Q: Is it possible to put security in place to protect against state surveillance?

A: “You are not even aware of what is possible. The extent of their capabilities is horrifying. We can plant bugs in machines. Once you go on the network, I can identify your machine. You will never be safe whatever protections you put in place.”

Q: Does your family know you are planning this?

A: “No. My family does not know what is happening … My primary fear is that they will come after my family, my friends, my partner. Anyone I have a relationship with …

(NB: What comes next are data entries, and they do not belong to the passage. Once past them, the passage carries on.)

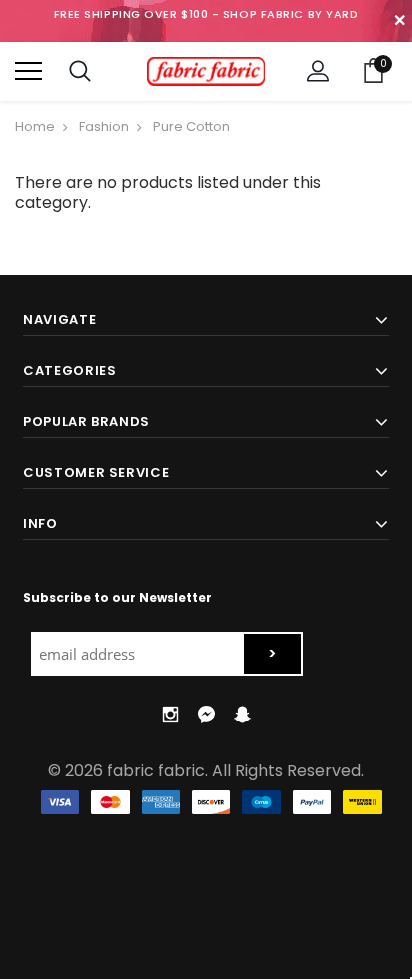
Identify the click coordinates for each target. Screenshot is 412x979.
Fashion (104, 126)
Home (35, 126)
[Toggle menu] (28, 71)
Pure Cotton (191, 126)
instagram (170, 714)
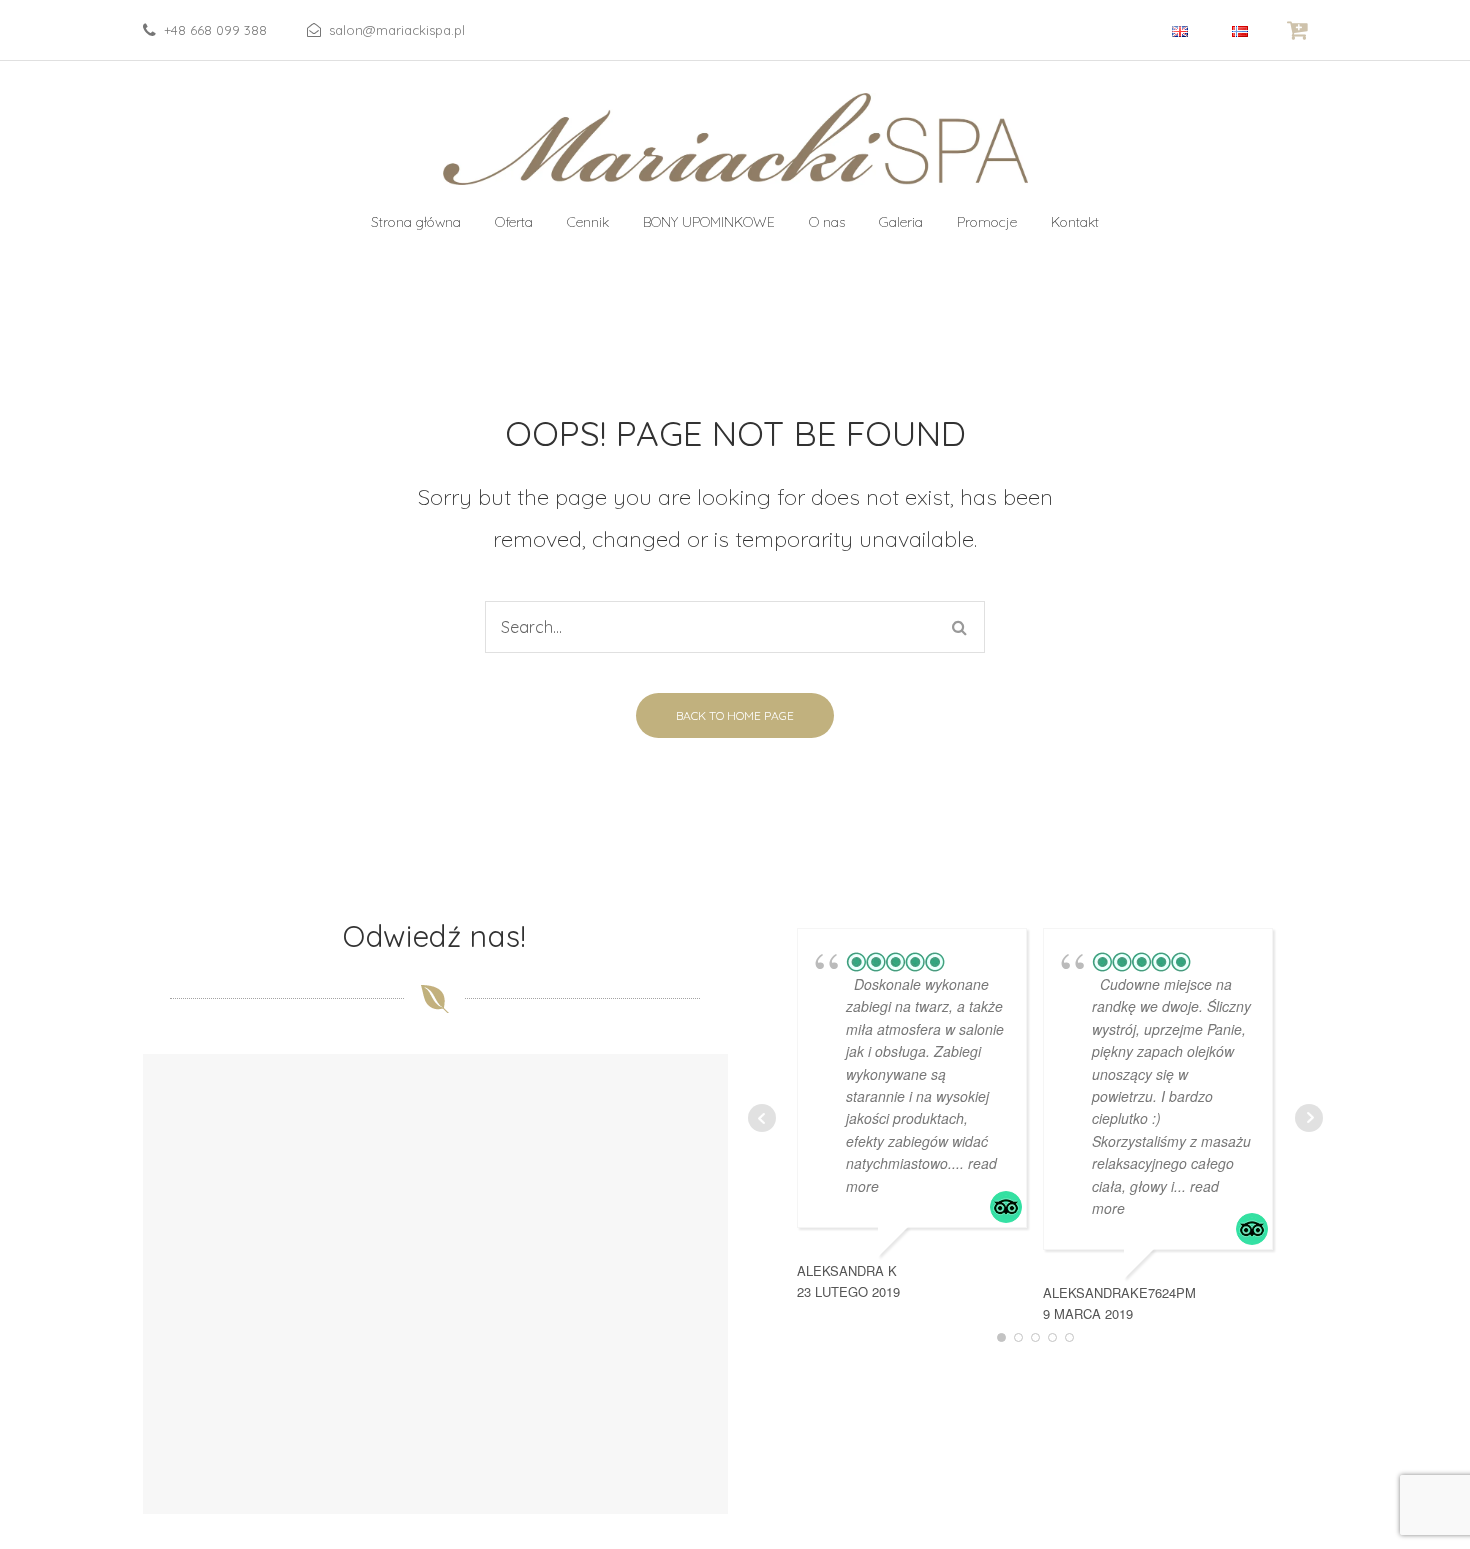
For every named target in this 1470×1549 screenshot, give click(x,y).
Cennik (588, 222)
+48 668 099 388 (215, 30)
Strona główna (416, 222)
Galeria (901, 222)
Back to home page (735, 715)
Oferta (514, 222)
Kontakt (1075, 222)
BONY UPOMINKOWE (709, 222)
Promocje (987, 222)
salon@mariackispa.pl (397, 30)
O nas (827, 222)
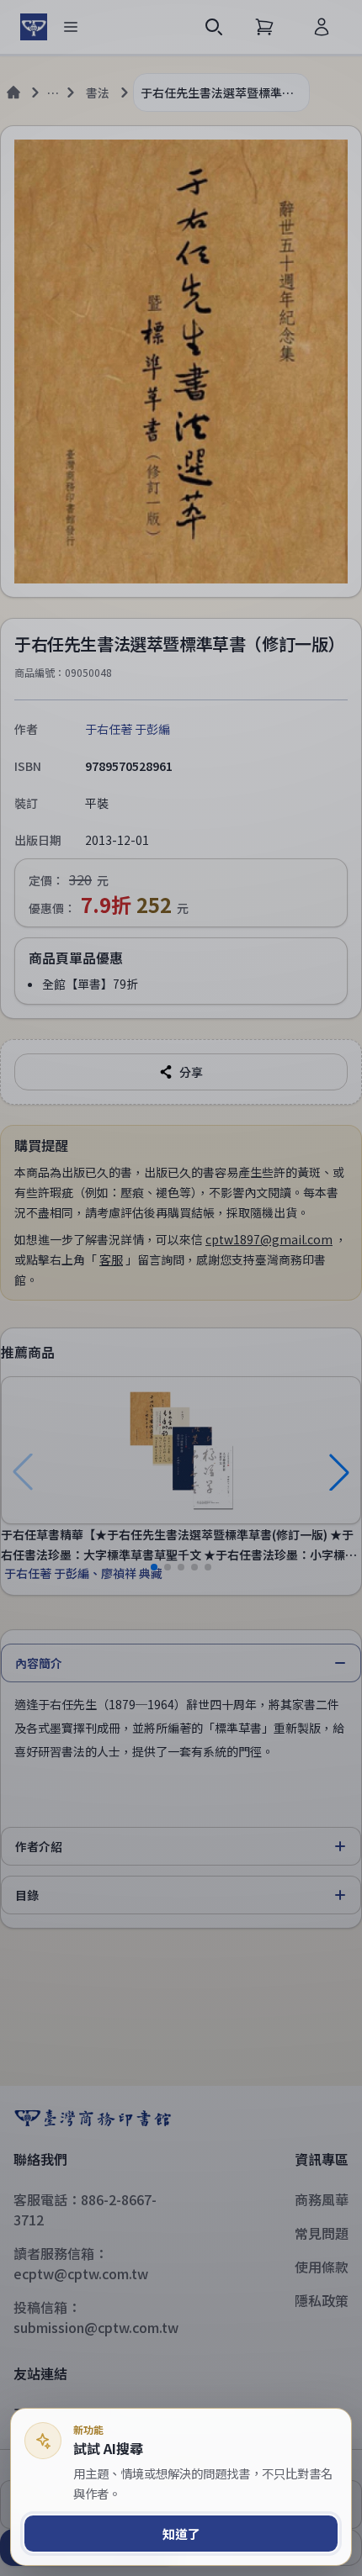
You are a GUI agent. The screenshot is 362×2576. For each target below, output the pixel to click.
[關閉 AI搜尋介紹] (181, 1288)
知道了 (181, 2533)
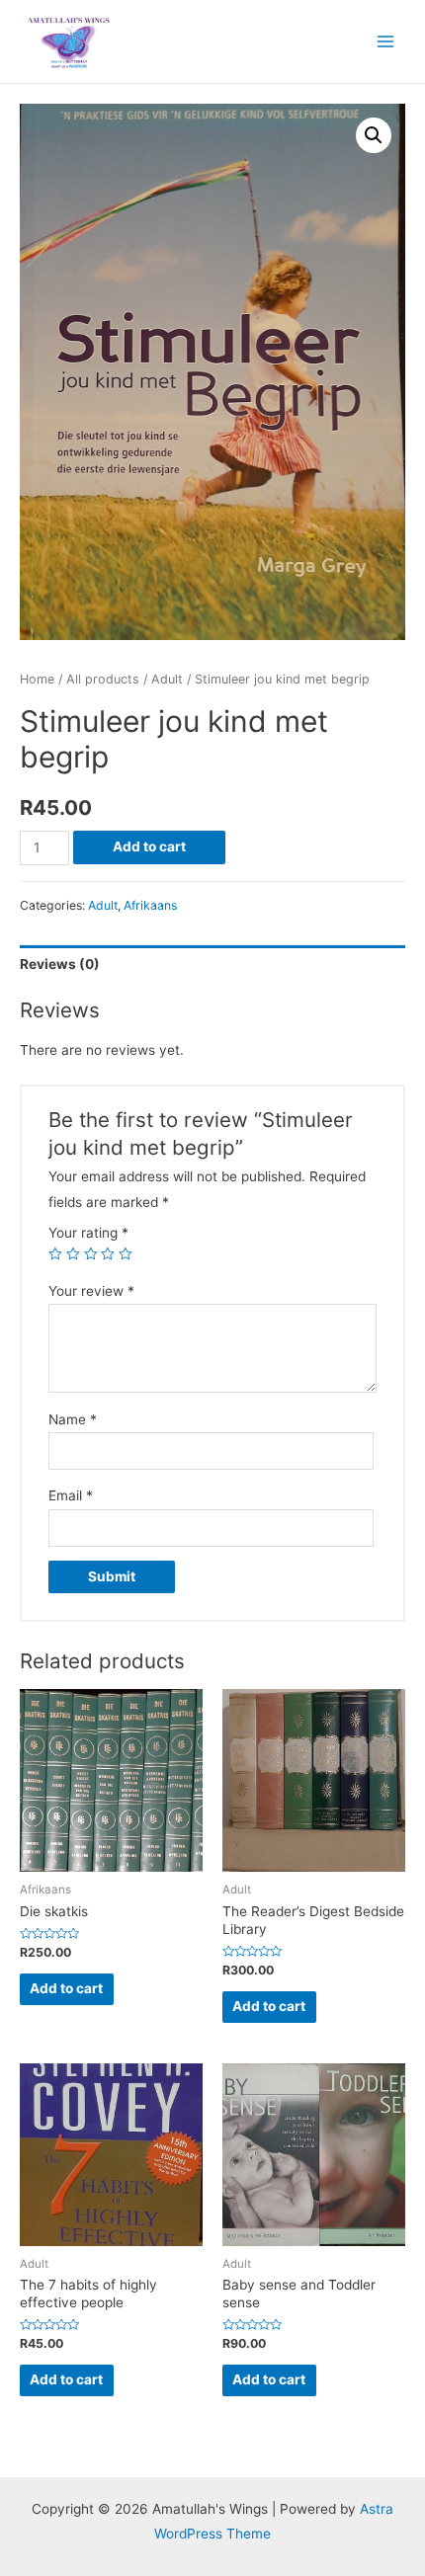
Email (70, 1495)
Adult (167, 679)
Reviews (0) (60, 964)
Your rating (88, 1233)
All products (102, 679)
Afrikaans (150, 905)
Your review (91, 1291)
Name (72, 1419)
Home (37, 679)
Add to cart (149, 846)
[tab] (212, 964)
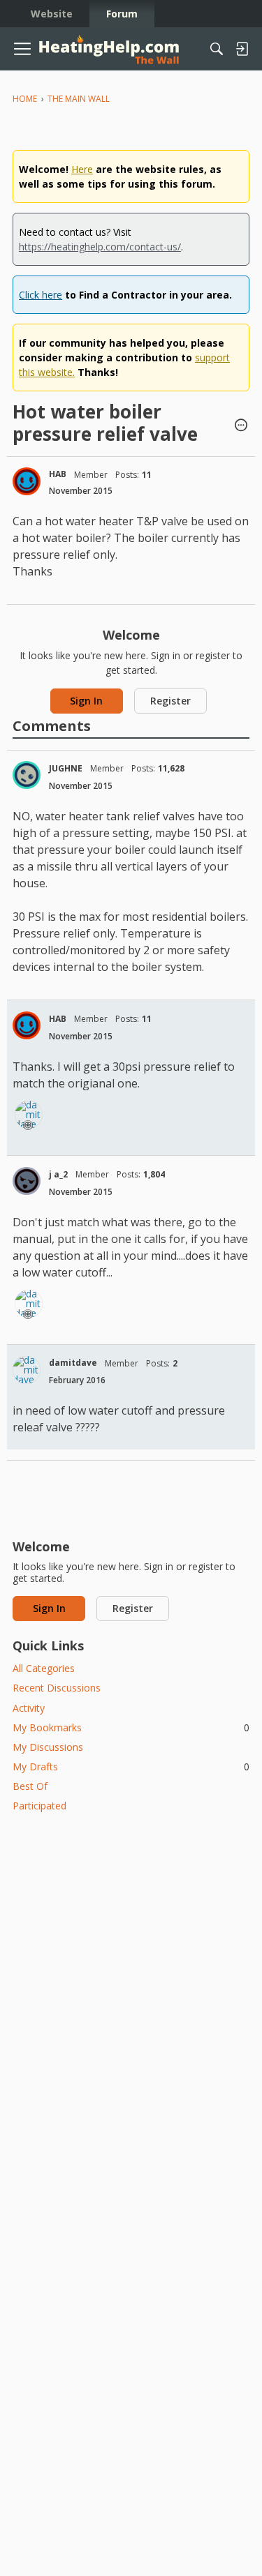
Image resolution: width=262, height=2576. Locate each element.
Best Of (30, 1786)
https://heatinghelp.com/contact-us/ (100, 246)
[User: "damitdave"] (29, 1115)
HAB (57, 474)
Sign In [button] (86, 700)
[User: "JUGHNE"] (27, 775)
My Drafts (131, 1766)
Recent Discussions (57, 1687)
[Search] (216, 48)
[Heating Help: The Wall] (109, 49)
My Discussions (48, 1747)
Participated (39, 1805)
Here (82, 169)
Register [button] (170, 700)
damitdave (73, 1363)
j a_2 (58, 1174)
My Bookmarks (131, 1727)
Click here (40, 294)
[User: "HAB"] (27, 481)
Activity (29, 1708)
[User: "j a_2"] (27, 1181)
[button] (241, 426)
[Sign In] (241, 48)
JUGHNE (65, 768)
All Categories (44, 1668)
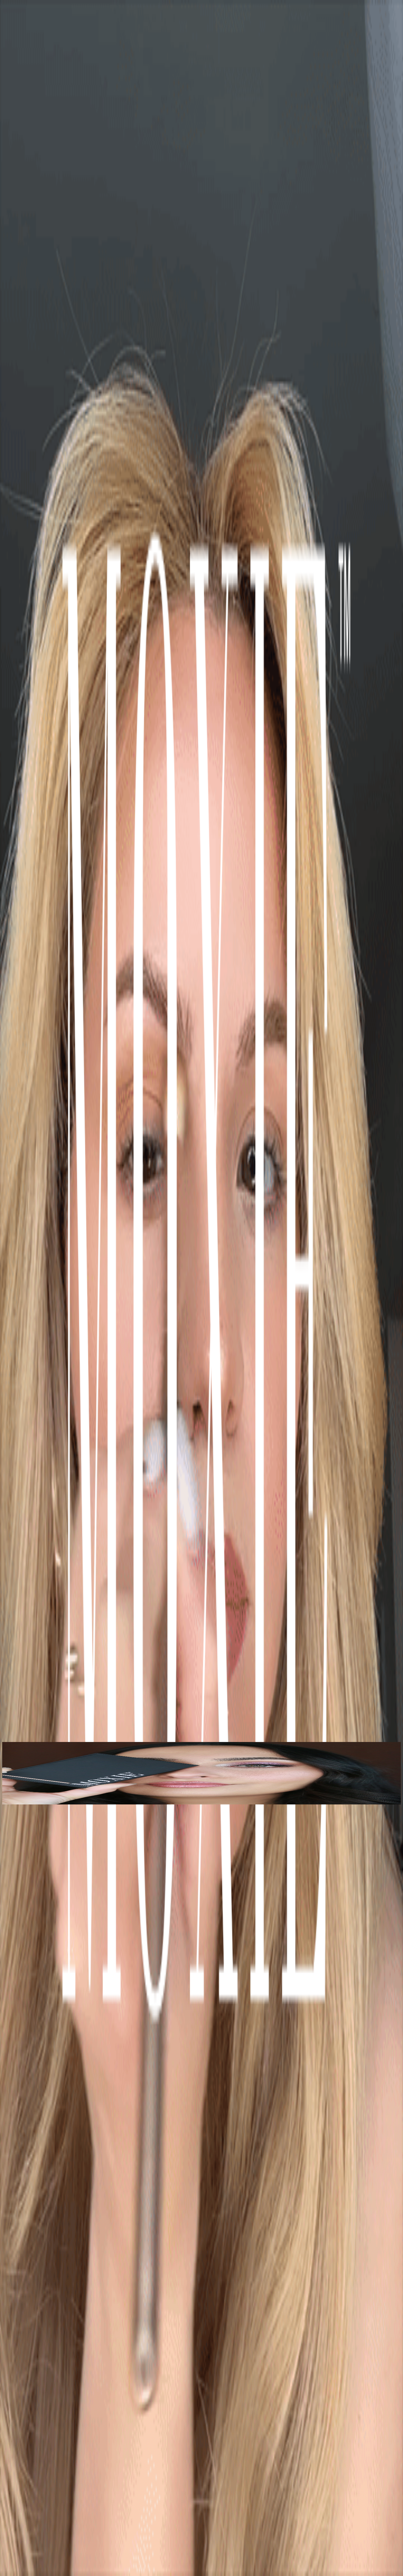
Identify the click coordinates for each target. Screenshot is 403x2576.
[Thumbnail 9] (4, 1803)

I will have to live with that for the rest of my life. I am not going to be able to communicate with them. They [the authorities] will act aggressively against anyone who has known me. That keeps me up at night.”

Q: When did you decide to leak the documents?

A: “You see things that may be disturbing. When you see everything you realise that some of these things are abusive. The awareness of wrong-doing builds up. There was not one morning when I woke up [and decided this is it]. It was a natural process.

“A lot of people in 2008 voted for Obama. I did not vote for him. I voted for a third party. But I believed in Obama’s promises. I was going to disclose it [but waited because of his election]. He continued with the policies of his predecessor.”

Q: What is your reaction to Obama denouncing the leaks on Friday while welcoming a debate on the balance between security and openness?

A: “My immediate reaction was he was having difficulty in defending it himself. He was trying to defend the unjustifiable and he knew it.”

Q: What about the response in general to the disclosures?

A: “I have been surprised and pleased to see the public has reacted so strongly in defence of these rights that are being suppressed in the name of security. It is not like Occupy Wall Street but there is a grassroots movement to take to the streets on July 4 in defence of the Fourth Amendment called Restore The Fourth Amendment and it grew out of Reddit. The response over the internet has been huge and supportive.”

Q: Washington-based foreign affairs analyst Steve Clemons said he overheard at the capital’s Dulles airport four men discussing an intelligence conference they had just attended. Speaking about the leaks, one of them said, according to Clemons, that both the reporter and leaker should be “disappeared”. How do you feel about that?

A: “Someone responding to the story said ‘real spies do not speak like that’. Well, I am a spy and that is how they talk. Whenever we had a debate in the office on how to handle crimes, they do not defend due process – they defend decisive action. They say it is better to kick someone out of a plane than let these people have a day in court. It is an authoritarian mindset in general.”

Q: Do you have a plan in place?

A: “The only thing I can do is sit here and hope the Hong Kong government does not deport me … My predisposition is to seek asylum in a country with shared values. The nation that most encompasses this is Iceland. They stood up for people over internet freedom. I have no idea what my future is going to be.

“They could put out an Interpol note. But I don’t think I have committed a crime outside the domain of the US. I think it will be clearly shown to be political in nature.”

Q: Do you think you are probably going to end up in prison?

A: “I could not do this without accepting the risk of prison. You can’t come up against the world’s most powerful intelligence agencies and not accept the risk. If they want to get you, over time they will.”

Q: How to you feel now, almost a week after the first leak?

A: “I think the sense of outrage that has been expressed is justified. It has given me hope that, no matter what happens to me, the outcome will be positive for America. I do not expect to see home again, though that is what I want.”